[Opening EXTRACTED DATA section]

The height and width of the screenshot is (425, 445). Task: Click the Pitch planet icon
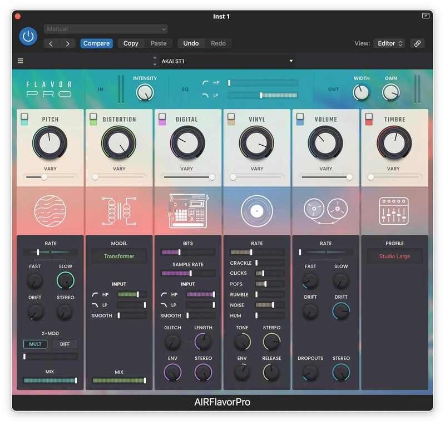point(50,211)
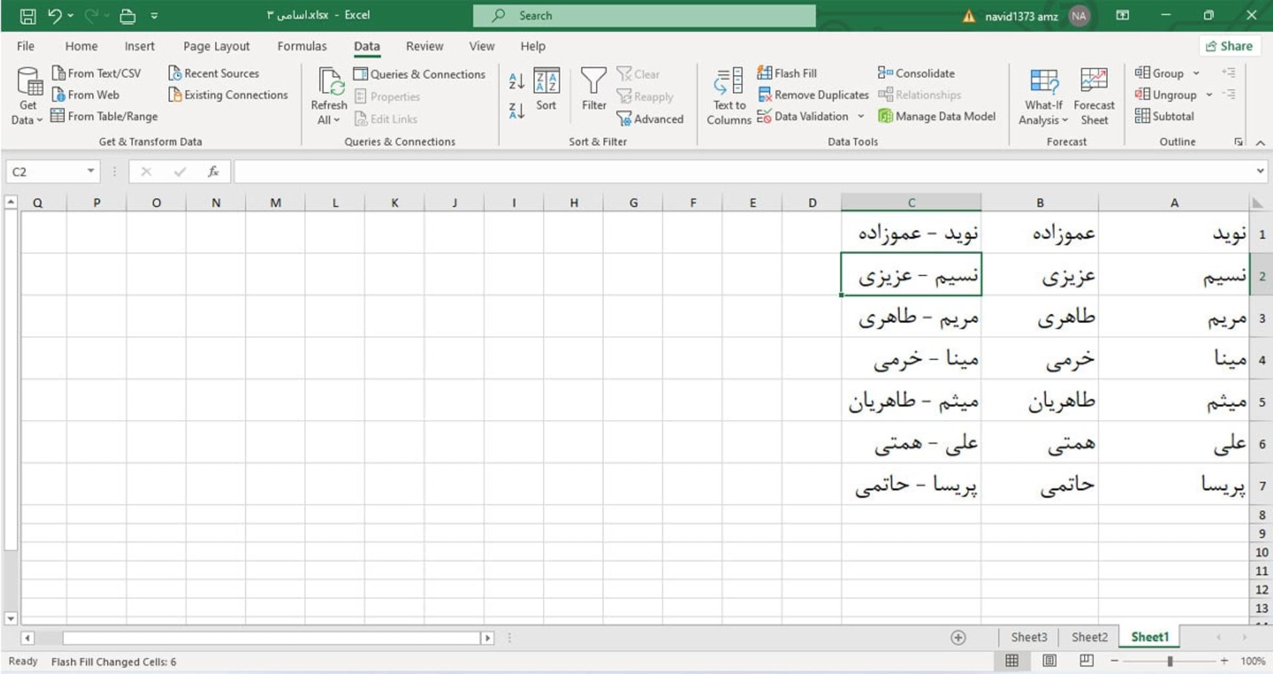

[Closing EXTRACTED DATA section]
[Opening EXTRACTED DATA section]

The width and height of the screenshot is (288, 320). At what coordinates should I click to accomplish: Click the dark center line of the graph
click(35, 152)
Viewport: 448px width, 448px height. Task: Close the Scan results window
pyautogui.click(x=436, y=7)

[Closing EXTRACTED DATA section]
[Opening EXTRACTED DATA section]

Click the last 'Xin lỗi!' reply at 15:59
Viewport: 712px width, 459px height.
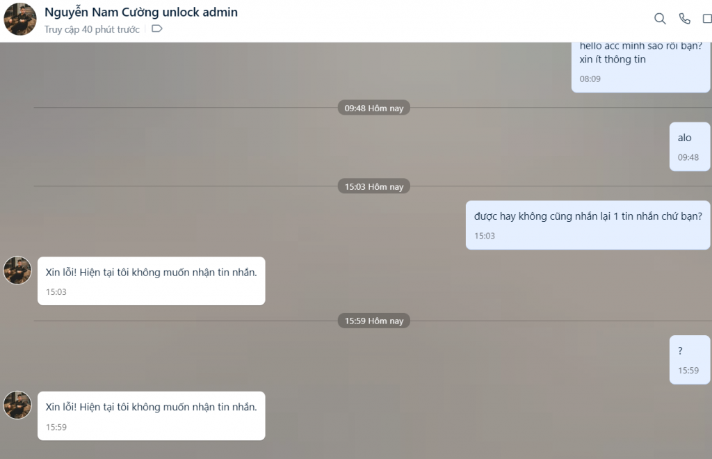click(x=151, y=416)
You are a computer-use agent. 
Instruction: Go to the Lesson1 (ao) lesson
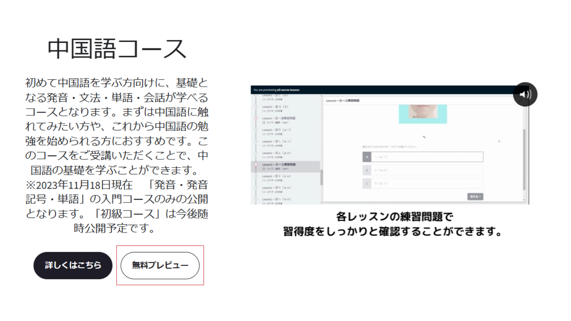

[Closing EXTRACTED DATA section]

- [INSTRUCTIONS TO FOLLOW] Above are the records; copy from them only the lines starting at the one containing "Viewport: 712px width, 459px height." and ending at the one containing "Instruction: Go to the Lesson1 (ao) lesson", exactly and without pictures.

- [YOUR RESPONSE]
Viewport: 712px width, 459px height.
click(x=151, y=416)
You are a computer-use agent. 
Instruction: Go to the Lesson1 (ao) lesson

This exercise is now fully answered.